作業指示 A:
原文のうち「上肢の運動連鎖ですが」で始まる段落を、要点を残して箇条書きにまとめなさい。
作業指示 B:
原文の内容をもとに、次の問いに答えなさい。
(i) デスクワークの人がマウスを使う手では、母指、前腕、手関節はそれぞれどのように変位しているか。
(ii) 肩甲骨下制位では、肩甲骨の何がしにくくなるか。
(iii) 手首の掌側の皮膚がどのような状態であれば、普段から尺屈優位と評価しやすくなるか。

== 原文

前腕のアライメントが原因で挙上制限、または代償動作でリブフレアになることがあります。

 

結論から言うと

 

前腕の尺屈位が上肢の挙上制限になることがあります。

 

試しに普通に挙上した時と、手関節を強制的に尺屈位でテーピング固定して

 

何回かその場で挙上してもらうとわかるのですが、

 

尺屈位の方がだんだん肩の挙上制限を感じたり

代償的に肋骨が挙上してリブフレアになる人もいたのではないでしょうか。

 

これは、日常的な姿勢により尺屈位になりやすくなってきます。

 

例えば、デスクワークの人。

 

マウスを使う手は写真のようになります。

 

母指は掌側に変位し前腕は回内、そして手関節が尺屈に変位しています。

 

元々尺屈位の方が橈屈に比べて可動域が大きく解剖学的に自然とそうなりやすい肢位でもあります。

引用:https://muscle-guide.info/shukan_2.html

 

では、なぜ尺屈位だと挙上制限しやすいかというと上肢の運動連鎖により挙上しにくくなります。

 

先ほどデスクワーク姿勢が母指の掌側変位で手関節尺屈位、前腕回内ですが

 

これが上行性の運動連鎖だとすると上腕の遠位は前腕回内位に伴い上腕内旋します。

 

これは前腕屈筋が内側上顆を介して上腕内側筋間中隔につくので上腕のアライメントを変えてしまうことがあるからです。

引用:Thomas.Myers:Anatomy Trains 2ndedition, CHURCAILL LIVINGSTONE, 2009

 

そうなると相対的に肩甲上腕関節(→GH)外旋

 

マウス側に体が傾きやすいので肩甲骨は下制しやすくなります。

肩甲骨下制位では肩甲骨の上方回旋がしにくくなり挙上制限になりやすくなります。

 

上肢の運動連鎖ですがこの流れが絶対というわけではなく、

 

中には上腕の外旋が強く、相対的にGHが内旋しているパターンもあり

 

実際にその方を評価して判断する形がいいと思います。

 

デスクワーク以外でも野球で投げる際に尺屈優位になりやすかったり、テニスのグリップを持つ際にも尺屈優位になったりします。

 

 

尺屈位の評価としては

 

手首の掌側の皮膚を見た際、尺側にしわが深く入っていると

 

普段から尺屈優位と評価しやすくなります。

====
== 抽出資料

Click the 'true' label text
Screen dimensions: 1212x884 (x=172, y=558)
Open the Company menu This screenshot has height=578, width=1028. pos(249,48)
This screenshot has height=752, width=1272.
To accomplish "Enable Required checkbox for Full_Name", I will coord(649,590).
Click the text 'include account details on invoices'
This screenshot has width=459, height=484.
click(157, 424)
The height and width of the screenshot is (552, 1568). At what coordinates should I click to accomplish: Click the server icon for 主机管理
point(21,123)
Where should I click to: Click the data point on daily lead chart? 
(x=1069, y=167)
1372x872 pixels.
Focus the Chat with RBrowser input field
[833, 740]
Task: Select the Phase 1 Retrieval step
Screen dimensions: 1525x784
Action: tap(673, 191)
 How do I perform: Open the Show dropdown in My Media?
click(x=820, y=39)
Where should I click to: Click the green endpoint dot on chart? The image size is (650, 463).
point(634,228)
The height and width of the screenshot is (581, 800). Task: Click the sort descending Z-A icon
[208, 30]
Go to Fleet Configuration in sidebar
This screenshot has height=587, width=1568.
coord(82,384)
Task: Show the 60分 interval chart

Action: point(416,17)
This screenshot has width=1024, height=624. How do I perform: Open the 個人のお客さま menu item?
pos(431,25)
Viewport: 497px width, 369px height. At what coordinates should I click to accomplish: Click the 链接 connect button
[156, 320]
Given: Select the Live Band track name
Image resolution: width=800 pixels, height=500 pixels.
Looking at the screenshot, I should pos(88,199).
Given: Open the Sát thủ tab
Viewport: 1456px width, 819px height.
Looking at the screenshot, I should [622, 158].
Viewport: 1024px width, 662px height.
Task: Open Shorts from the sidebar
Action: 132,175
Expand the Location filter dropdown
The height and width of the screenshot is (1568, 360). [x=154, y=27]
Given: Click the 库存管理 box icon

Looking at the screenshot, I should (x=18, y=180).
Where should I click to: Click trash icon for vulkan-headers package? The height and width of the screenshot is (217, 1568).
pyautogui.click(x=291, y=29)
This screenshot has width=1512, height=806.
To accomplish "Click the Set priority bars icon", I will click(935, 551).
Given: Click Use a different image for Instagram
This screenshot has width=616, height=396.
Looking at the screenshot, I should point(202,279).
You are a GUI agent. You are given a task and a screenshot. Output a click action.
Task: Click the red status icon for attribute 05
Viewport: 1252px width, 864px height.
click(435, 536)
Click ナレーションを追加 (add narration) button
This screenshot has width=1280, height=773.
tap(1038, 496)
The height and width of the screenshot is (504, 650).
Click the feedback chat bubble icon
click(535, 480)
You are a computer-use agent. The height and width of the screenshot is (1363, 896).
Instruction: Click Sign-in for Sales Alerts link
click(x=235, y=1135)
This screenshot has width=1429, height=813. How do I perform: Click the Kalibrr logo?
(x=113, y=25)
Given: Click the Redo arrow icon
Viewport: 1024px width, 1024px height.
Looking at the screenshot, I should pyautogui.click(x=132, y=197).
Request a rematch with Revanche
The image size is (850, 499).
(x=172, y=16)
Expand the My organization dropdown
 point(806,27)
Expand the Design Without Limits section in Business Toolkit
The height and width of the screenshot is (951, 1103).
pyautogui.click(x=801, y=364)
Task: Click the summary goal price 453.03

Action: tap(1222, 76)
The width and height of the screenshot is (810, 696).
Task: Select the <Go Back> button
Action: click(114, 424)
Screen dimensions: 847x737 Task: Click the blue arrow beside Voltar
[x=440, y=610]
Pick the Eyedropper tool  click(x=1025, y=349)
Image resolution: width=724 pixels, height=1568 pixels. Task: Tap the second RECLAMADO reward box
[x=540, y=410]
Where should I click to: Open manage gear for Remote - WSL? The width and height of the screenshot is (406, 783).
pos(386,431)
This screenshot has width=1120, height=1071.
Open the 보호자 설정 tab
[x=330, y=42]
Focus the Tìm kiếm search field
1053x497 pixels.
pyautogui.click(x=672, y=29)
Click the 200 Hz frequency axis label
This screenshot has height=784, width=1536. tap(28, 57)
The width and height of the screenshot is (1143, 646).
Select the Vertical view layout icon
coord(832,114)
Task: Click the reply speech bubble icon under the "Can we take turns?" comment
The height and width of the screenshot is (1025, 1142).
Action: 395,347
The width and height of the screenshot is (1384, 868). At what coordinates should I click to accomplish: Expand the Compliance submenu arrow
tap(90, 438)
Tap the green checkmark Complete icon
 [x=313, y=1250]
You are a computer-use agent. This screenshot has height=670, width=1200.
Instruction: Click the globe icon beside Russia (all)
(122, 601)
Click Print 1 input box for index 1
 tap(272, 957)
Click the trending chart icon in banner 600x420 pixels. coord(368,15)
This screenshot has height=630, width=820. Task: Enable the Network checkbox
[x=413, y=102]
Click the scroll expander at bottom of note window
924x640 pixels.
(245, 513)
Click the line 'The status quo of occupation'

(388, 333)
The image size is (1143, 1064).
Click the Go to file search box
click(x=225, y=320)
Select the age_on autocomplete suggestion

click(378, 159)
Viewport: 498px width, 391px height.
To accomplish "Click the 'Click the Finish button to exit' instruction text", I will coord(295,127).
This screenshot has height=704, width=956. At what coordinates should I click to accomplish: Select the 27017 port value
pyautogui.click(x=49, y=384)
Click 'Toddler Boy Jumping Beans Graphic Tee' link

====

最終解答 A:
・上肢の運動連鎖の流れは絶対ではない。
・上腕の外旋が強く、相対的にGH(肩甲上腕関節)が内旋しているパターンもある。
・実際にその人を評価して判断するのがよい。

最終解答 B:
(i) 母指は掌側に変位し、前腕は回内し、手関節は尺屈に変位している。
(ii) 肩甲骨の上方回旋。
(iii) 尺側にしわが深く入っている状態。